Extract provided =
Proposal for Castlewood Kitchens
A practical plan to stabilise the environment, document what's there, and move Castlewood Kitchens into a properly managed, proactive IT setup.
Thanks again for taking the time to walk us through everything onsite and for putting together such a detailed briefing document.
It gave us a really good understanding of where the current frustrations are, what is working, what is not working, and where the business is heading moving forward.
A lot of the issues we discussed are pretty common when businesses grow quickly and the IT environment evolves over time without a proper long-term structure behind it.
The good news is none of this looks unfixable. It just needs the right systems, proper documentation, proactive management, and someone taking ownership of it properly moving forward.
That's where we believe JCR can help.
After reviewing the environment and discussions onsite, these are the main pain points. Individually most are manageable. Together they create downtime, frustration, and inefficiency across the business.
Our goal would be to stabilise the environment properly first, document everything clearly, improve visibility, and then move the business into a much more proactive support model.

Set tasks =
1 - Retype the stretch of the Castlewood Kitchens proposal from "Proposal for Castlewood" through "properly moving forward.".
2 - According to the Castlewood Kitchens proposal, what do the main pain points create when taken together?
The material after this proposal comes from a separate source.

Given material =
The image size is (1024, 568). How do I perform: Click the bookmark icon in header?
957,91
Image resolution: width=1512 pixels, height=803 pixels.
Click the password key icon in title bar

Solutions per task =
1 -
Proposal for Castlewood Kitchens
A practical plan to stabilise the environment, document what's there, and move Castlewood Kitchens into a properly managed, proactive IT setup.
Thanks again for taking the time to walk us through everything onsite and for putting together such a detailed briefing document.
It gave us a really good understanding of where the current frustrations are, what is working, what is not working, and where the business is heading moving forward.
A lot of the issues we discussed are pretty common when businesses grow quickly and the IT environment evolves over time without a proper long-term structure behind it.
The good news is none of this looks unfixable. It just needs the right systems, proper documentation, proactive management, and someone taking ownership of it properly moving forward.

2 - Downtime, frustration, and inefficiency across the business.